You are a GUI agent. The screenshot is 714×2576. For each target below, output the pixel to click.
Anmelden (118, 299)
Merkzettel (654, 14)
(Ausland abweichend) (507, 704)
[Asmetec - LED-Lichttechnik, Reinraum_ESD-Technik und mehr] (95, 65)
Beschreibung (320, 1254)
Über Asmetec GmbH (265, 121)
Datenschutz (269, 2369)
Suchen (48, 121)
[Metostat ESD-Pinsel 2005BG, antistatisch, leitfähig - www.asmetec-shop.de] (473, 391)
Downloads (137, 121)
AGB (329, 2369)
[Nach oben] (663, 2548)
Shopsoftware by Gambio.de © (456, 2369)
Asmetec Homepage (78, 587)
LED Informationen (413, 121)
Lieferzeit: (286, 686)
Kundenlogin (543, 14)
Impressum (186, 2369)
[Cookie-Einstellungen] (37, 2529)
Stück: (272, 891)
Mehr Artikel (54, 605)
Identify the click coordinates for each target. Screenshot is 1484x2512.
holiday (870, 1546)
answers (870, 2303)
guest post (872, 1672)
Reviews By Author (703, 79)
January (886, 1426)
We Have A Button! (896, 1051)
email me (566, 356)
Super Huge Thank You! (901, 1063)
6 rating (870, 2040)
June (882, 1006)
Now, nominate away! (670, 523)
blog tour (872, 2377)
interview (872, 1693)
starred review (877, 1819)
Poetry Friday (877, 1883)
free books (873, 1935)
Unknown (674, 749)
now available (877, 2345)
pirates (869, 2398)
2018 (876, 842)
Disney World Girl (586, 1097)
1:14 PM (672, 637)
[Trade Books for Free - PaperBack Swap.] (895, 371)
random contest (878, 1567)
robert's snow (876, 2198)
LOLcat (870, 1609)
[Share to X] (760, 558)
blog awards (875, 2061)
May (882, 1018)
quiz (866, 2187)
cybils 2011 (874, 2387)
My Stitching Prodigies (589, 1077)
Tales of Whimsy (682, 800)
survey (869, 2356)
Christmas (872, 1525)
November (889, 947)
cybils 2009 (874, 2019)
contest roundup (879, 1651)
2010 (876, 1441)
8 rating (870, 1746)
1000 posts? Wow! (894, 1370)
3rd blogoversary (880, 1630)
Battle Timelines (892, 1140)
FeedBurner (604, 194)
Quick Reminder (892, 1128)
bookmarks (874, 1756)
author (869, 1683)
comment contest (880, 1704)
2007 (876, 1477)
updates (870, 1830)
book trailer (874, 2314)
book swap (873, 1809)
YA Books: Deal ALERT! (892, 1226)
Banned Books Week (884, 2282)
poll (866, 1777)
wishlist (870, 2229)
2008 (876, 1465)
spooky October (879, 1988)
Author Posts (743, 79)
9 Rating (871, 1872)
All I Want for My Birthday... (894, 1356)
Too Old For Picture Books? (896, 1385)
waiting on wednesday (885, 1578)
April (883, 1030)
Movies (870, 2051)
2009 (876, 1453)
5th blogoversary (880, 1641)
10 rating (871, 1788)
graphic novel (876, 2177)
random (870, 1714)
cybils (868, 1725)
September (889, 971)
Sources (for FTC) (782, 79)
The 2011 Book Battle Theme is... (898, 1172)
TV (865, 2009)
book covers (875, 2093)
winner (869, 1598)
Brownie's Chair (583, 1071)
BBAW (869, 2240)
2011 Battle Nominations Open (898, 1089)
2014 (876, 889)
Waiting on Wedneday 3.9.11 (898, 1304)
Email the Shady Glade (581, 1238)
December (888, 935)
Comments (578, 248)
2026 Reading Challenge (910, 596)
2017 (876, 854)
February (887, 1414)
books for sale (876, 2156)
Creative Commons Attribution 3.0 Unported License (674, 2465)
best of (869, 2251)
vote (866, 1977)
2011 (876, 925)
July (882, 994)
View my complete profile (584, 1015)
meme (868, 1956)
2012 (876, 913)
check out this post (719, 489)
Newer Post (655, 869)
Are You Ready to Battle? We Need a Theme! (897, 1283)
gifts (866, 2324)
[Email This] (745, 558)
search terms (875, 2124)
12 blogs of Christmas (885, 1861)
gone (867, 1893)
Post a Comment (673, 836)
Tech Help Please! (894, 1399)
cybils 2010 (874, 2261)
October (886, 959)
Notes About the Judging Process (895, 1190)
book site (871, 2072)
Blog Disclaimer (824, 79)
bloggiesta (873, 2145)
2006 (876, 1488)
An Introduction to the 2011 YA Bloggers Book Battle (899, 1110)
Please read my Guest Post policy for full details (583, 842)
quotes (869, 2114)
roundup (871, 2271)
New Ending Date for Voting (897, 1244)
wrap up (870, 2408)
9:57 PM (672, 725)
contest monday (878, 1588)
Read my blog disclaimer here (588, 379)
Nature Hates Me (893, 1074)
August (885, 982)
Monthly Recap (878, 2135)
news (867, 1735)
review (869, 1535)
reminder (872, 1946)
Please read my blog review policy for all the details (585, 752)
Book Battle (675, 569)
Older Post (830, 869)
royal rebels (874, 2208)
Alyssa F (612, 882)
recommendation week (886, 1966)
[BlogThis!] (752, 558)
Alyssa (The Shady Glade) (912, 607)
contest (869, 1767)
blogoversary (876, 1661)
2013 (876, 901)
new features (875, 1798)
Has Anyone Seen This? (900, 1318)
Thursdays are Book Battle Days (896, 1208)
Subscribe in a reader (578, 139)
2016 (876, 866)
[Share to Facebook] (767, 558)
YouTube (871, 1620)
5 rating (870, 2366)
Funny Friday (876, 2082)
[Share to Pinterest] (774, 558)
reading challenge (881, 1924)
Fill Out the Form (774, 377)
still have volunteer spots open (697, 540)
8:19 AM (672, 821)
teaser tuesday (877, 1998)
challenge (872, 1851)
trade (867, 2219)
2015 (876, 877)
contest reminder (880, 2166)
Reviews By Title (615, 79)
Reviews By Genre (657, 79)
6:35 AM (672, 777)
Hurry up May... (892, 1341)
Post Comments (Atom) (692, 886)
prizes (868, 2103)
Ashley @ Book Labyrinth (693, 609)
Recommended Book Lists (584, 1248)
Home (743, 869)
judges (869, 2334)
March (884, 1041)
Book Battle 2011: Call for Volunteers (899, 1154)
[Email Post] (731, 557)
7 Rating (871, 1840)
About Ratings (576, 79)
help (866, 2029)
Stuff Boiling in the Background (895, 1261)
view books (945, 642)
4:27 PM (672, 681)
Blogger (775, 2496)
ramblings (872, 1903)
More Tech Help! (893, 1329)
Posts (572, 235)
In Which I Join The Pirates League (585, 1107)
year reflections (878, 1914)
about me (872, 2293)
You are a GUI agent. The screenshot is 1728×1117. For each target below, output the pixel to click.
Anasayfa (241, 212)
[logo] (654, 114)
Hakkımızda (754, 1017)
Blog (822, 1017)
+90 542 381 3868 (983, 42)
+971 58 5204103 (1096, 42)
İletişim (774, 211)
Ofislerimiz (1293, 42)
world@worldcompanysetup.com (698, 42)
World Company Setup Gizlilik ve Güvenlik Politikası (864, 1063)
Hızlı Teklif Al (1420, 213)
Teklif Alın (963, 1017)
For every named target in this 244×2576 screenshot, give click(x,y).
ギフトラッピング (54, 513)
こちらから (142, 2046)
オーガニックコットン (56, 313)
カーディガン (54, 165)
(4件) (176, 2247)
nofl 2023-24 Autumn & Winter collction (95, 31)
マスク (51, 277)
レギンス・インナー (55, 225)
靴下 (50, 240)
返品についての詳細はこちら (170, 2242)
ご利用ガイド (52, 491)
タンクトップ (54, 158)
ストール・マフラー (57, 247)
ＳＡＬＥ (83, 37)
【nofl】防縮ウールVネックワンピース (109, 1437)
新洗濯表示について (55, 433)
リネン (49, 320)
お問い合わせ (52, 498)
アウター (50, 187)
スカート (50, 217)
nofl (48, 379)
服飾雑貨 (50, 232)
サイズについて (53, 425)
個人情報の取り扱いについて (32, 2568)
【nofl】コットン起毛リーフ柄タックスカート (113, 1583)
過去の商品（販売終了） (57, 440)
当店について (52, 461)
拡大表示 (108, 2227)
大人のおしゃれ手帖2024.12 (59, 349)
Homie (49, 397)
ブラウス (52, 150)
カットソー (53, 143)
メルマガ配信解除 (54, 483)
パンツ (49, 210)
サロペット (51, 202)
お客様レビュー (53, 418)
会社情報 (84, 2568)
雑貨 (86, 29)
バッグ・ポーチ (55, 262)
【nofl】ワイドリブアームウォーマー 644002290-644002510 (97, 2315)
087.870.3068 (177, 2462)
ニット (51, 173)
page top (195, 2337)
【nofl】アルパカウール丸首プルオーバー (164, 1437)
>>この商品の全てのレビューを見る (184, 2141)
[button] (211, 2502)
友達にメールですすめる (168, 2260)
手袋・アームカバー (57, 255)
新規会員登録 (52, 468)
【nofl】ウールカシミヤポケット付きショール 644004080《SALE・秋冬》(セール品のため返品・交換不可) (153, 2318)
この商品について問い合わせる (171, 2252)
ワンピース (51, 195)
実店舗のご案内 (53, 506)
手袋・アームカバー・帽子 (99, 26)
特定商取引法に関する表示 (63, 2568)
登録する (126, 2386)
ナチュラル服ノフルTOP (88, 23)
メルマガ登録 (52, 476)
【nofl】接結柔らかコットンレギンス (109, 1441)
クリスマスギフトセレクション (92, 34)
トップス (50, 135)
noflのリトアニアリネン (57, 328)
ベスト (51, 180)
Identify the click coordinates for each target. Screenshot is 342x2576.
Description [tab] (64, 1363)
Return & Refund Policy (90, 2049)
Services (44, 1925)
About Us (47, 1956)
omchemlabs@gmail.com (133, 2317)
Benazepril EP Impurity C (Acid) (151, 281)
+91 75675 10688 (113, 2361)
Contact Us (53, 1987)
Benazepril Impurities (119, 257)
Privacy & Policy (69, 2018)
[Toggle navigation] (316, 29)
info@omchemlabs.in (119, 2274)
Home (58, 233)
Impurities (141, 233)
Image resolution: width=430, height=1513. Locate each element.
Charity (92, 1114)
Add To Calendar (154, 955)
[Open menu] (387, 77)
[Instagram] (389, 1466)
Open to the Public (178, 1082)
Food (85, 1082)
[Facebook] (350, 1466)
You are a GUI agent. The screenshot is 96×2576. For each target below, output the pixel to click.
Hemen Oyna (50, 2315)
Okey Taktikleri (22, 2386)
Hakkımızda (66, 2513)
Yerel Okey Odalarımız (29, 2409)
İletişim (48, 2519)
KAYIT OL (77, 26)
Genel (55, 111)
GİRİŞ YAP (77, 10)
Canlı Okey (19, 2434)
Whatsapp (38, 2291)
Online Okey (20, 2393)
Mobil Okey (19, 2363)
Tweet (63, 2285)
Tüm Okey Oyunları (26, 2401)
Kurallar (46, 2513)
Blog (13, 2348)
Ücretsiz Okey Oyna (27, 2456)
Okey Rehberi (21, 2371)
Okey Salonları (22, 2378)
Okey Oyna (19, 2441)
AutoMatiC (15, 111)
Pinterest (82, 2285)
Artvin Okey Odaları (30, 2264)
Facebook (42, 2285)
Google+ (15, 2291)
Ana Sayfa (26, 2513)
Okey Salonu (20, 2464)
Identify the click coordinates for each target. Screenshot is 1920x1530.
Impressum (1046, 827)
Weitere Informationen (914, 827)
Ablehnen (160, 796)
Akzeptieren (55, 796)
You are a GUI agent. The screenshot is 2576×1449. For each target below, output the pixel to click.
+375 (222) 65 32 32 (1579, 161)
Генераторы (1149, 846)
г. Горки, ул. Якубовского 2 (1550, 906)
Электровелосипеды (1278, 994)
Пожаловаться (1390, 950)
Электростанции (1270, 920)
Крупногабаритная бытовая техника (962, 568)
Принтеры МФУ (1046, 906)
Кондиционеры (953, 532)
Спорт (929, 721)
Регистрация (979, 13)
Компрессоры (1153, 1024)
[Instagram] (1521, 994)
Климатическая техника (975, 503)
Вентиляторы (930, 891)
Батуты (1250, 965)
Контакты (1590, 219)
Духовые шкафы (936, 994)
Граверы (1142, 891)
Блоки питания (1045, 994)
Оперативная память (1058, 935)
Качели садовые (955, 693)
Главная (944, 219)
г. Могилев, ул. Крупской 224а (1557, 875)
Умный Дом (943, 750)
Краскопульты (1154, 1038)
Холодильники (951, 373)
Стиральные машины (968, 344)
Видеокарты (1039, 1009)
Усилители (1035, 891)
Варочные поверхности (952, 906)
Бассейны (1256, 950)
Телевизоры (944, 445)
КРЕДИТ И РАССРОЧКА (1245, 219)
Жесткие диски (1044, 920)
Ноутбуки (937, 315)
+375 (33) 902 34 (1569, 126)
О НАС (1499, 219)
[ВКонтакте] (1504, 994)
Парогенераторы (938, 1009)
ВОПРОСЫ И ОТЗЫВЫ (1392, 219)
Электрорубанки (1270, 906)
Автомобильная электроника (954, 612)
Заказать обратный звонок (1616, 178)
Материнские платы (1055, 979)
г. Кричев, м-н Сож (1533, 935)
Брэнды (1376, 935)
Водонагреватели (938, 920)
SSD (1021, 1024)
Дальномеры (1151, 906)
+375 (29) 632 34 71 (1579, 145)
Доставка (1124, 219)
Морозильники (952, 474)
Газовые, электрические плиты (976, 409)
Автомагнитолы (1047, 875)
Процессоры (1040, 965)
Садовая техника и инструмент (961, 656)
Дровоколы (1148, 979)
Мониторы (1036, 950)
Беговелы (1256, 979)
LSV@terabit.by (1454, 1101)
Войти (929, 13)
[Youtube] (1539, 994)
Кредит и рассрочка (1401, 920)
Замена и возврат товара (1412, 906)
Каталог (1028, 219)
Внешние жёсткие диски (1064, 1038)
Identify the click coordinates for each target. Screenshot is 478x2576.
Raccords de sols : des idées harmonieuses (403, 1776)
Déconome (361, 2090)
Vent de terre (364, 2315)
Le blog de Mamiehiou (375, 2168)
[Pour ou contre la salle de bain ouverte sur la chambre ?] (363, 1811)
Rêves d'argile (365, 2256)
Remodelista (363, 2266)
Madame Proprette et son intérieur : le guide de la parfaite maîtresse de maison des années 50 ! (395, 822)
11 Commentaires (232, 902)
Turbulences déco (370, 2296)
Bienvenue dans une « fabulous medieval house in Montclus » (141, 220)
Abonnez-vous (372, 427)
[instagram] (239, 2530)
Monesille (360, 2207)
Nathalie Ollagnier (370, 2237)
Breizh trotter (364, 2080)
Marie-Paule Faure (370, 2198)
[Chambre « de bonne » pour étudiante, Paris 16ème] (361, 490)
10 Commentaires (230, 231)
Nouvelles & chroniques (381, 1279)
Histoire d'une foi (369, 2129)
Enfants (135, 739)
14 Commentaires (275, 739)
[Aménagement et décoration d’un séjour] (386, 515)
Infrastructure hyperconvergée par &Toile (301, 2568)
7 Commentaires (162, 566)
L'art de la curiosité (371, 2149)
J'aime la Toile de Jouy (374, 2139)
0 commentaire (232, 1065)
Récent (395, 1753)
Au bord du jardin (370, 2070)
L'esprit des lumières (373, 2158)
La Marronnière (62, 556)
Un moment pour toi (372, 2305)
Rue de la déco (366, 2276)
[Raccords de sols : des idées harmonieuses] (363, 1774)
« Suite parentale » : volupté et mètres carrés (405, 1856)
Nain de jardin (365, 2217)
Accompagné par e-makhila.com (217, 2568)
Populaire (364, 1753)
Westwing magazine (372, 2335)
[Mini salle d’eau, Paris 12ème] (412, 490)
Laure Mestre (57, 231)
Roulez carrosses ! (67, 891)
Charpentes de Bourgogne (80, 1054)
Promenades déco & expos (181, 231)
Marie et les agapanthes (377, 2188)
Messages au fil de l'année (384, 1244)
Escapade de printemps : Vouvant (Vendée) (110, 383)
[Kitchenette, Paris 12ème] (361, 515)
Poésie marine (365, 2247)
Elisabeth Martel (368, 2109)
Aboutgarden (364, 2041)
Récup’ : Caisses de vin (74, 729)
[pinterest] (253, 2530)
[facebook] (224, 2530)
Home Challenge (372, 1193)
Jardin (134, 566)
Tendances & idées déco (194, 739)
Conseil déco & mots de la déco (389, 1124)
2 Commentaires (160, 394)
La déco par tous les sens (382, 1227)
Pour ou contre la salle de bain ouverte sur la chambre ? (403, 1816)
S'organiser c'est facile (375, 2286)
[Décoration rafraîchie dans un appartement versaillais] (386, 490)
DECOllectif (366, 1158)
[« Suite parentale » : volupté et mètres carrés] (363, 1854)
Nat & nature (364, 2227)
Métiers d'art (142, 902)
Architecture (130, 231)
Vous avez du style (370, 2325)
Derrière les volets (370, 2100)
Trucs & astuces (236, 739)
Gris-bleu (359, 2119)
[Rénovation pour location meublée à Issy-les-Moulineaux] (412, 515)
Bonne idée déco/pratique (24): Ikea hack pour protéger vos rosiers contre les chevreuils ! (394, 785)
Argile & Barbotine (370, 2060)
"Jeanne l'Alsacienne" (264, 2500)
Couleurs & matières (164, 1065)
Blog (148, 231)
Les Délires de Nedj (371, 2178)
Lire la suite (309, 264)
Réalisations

______________________________

▶ TASK BRIEF
Reproduce exactly the lines above from the line with "Дровоколы (1148, 979)" to the line with "Remodelista (363, 2266)", including both, and add nothing.

▶ RESULT
Дровоколы (1148, 979)
Мониторы (1036, 950)
Беговелы (1256, 979)
LSV@terabit.by (1454, 1101)
Войти (929, 13)
[Youtube] (1539, 994)
Кредит и рассрочка (1401, 920)
Замена и возврат товара (1412, 906)
Каталог (1028, 219)
Внешние жёсткие диски (1064, 1038)
Identify the click coordinates for each target. Screenshot is 478x2576.
Raccords de sols : des idées harmonieuses (403, 1776)
Déconome (361, 2090)
Vent de terre (364, 2315)
Le blog de Mamiehiou (375, 2168)
[Pour ou contre la salle de bain ouverte sur la chambre ?] (363, 1811)
Rêves d'argile (365, 2256)
Remodelista (363, 2266)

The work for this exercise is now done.